All WITec SNOM microscopes are equipped with unique, patented, high-quality micro-fabricated SNOM sensors, consisting of a silicon cantilever with a hollow aluminum pyramid as a tip. The SNOM aperture is at the apex of the pyramid. The laser light used for optical imaging is focused into the backside of the hollow tip and then onto the sample. Due to the wide opening angle of the hollow pyramid, the transmission coefficient is much higher than that of fiber probes of the same diameter. An established and proven method of mass-production enables tips with apertures of varying size to be specified according to customers’ individual requirements. Cantilever SNOM sensors are, unlike fiber tips, very robust and flexible in the z-direction and allow the beam deflection technique to precisely control the tip-sample distance.

All of these innovative characteristics make the handling of probes during near-field microscopy very easy and user-friendly for the most reliable optical imaging available beyond the diffraction limit.

WITec SNOM Beam Path
Beam path. 01 Laser. 02 Optical fiber. 03 Cantilever SNOM sensor. 04 Flip mirror. 05 Optical fiber. 06 Detector. 07 Highly sensitive video camera. 08 White light LED for Köhler illumination. 09 Color video camera. 10 Connector for signal pick-up in reflection. 11 Fiber connector for beam deflection laser. 12 Segmented photo diode.
WITec's unique SNOM cantilever technique
WITec's unique SNOM cantilever technique. [A] Video camera top view of SNOM sensor and sample. [B] Side view of cantilever pyramid. [C] SEM image of SNOM sensors. [D] EM image of aperture at the apex of the pyramid. [E] SNOM cantilever wafer.

Correlative SNOM Analyzing Techniques Provided By WITec

The modular design of the WITec systems allows to combine various imaging techniques such as Raman imaging, fluorescence, luminescence, atomic force microscopy (AFM), and near-field microscopy (SNOM or NSOM) and in one single instrument for a more comprehensive sample analysis. Switching between the different modes is simply done by rotating the microscope turret.

Nearfield Raman Working Principle

Near-field Raman Imaging

Near-field Raman imaging is an exceptional microscopy technique which links chemical Raman information to high-resolution Scanning Near-field Optical Microscopy (SNOM). Thus near-field Raman allows for the acquisition of complete high-resolution confocal Raman images. Typically, lateral resolutions of below 100 nm can be achieved.

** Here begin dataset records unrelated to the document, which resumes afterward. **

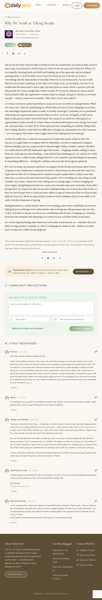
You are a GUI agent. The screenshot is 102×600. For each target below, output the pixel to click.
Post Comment (83, 328)
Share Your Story (87, 555)
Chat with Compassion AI (63, 569)
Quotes (66, 4)
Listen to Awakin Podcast (60, 577)
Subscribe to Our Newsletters (60, 552)
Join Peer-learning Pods (61, 560)
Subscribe (92, 5)
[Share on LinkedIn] (19, 53)
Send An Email (86, 565)
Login (77, 5)
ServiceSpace (62, 593)
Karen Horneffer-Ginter (29, 31)
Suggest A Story (87, 550)
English (26, 45)
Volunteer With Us (88, 560)
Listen (12, 45)
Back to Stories (14, 17)
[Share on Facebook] (7, 53)
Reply (14, 387)
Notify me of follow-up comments (27, 328)
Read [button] (38, 4)
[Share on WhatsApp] (25, 53)
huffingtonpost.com (30, 37)
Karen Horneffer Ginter (63, 241)
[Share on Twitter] (13, 53)
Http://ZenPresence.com (20, 486)
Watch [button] (53, 4)
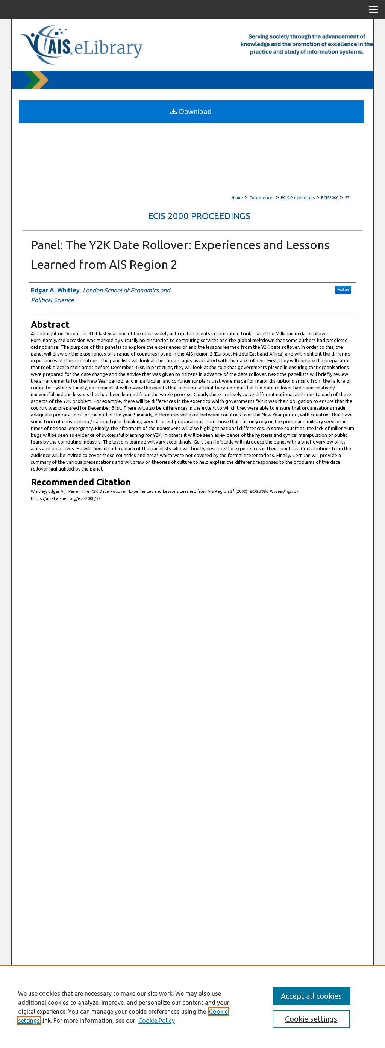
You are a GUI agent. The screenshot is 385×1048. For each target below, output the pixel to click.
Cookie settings (311, 1019)
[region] (192, 1006)
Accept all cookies (311, 996)
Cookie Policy (156, 1020)
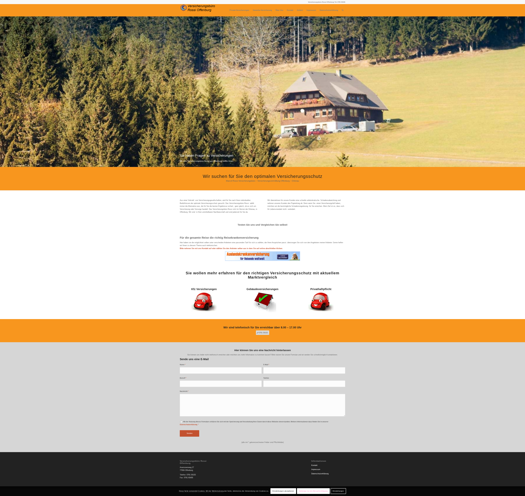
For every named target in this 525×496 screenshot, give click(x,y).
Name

Through the unique combination of a high-throughput spectroscopic system with the cantilever-based SNOM technique of the WITec Raman-SNOM microscope, an unrivaled sensitivity and imaging quality can be provided by a single microscope setup.

The Principle

The excitation laser light is focused through the SNOM-tip resulting in a “near-field” (evanescent field) on the far side of the aperture. While the sample is moved on a piezo-driven scan stage, the transmitted light is spectroscopically detected point-by-point and line-by-line in order to generate a hyperspectral Raman image. The optical resolution of the transmitted light is thereby only limited by the diameter of the aperture (< 100 nm). Using a beam deflection setup as in AFM contact mode, it is ensured that the cantilever is always in contact with the sample. In addition the topography can be recorded simultaneously to the measurement.